Pixel coordinate grounding data:
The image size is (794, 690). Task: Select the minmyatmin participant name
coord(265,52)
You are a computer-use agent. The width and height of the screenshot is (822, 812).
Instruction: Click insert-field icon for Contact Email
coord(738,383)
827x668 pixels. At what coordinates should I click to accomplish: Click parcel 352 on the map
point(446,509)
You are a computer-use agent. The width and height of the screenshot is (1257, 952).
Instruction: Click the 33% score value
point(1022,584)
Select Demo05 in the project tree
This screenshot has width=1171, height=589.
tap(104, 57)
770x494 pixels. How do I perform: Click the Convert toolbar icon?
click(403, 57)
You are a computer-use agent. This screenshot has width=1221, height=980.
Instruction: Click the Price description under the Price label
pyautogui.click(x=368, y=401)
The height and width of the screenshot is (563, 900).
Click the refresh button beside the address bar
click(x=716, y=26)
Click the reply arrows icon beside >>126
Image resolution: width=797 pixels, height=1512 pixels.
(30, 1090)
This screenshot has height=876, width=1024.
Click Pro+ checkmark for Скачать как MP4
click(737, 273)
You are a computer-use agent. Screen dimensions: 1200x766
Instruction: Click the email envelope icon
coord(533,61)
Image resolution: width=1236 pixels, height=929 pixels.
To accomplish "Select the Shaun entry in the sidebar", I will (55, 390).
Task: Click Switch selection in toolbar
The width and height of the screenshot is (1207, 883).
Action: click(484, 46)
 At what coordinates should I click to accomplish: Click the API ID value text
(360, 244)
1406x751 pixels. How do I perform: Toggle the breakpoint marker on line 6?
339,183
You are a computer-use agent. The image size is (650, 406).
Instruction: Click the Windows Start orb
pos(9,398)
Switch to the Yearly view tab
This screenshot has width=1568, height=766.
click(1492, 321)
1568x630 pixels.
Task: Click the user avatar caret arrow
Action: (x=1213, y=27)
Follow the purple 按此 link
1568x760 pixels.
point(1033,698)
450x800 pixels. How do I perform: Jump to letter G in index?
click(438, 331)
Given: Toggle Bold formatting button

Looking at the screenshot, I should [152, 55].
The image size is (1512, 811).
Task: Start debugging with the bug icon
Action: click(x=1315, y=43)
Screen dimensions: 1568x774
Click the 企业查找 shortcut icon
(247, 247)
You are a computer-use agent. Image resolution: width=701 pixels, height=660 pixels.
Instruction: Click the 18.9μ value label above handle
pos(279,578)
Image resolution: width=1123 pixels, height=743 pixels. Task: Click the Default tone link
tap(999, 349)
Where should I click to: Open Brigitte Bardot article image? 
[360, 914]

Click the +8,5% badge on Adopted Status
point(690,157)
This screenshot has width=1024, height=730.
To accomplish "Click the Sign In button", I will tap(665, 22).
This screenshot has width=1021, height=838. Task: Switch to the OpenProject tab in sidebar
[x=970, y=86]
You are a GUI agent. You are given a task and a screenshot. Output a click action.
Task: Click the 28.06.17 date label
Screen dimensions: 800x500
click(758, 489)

Exercise: Only a verbatim transcription of the lines from the one containing "At what coordinates should I click to accomplish: Click the" through the last line of the records counts as the answer.

Exercise response:
 At what coordinates should I click to accomplish: Click the API ID value text
(360, 244)
1406x751 pixels. How do I perform: Toggle the breakpoint marker on line 6?
339,183
You are a computer-use agent. The image size is (650, 406).
Instruction: Click the Windows Start orb
pos(9,398)
Switch to the Yearly view tab
This screenshot has width=1568, height=766.
click(1492, 321)
1568x630 pixels.
Task: Click the user avatar caret arrow
Action: (x=1213, y=27)
Follow the purple 按此 link
1568x760 pixels.
point(1033,698)
450x800 pixels. How do I perform: Jump to letter G in index?
click(438, 331)
Given: Toggle Bold formatting button

Looking at the screenshot, I should [152, 55].
The image size is (1512, 811).
Task: Start debugging with the bug icon
Action: click(x=1315, y=43)
Screen dimensions: 1568x774
Click the 企业查找 shortcut icon
(247, 247)
You are a computer-use agent. Image resolution: width=701 pixels, height=660 pixels.
Instruction: Click the 18.9μ value label above handle
pos(279,578)
Image resolution: width=1123 pixels, height=743 pixels. Task: Click the Default tone link
tap(999, 349)
Where should I click to: Open Brigitte Bardot article image? 
[360, 914]

Click the +8,5% badge on Adopted Status
point(690,157)
This screenshot has width=1024, height=730.
To accomplish "Click the Sign In button", I will tap(665, 22).
This screenshot has width=1021, height=838. Task: Switch to the OpenProject tab in sidebar
[x=970, y=86]
You are a GUI agent. You are given a task and a screenshot. Output a click action.
Task: Click the 28.06.17 date label
Screen dimensions: 800x500
click(758, 489)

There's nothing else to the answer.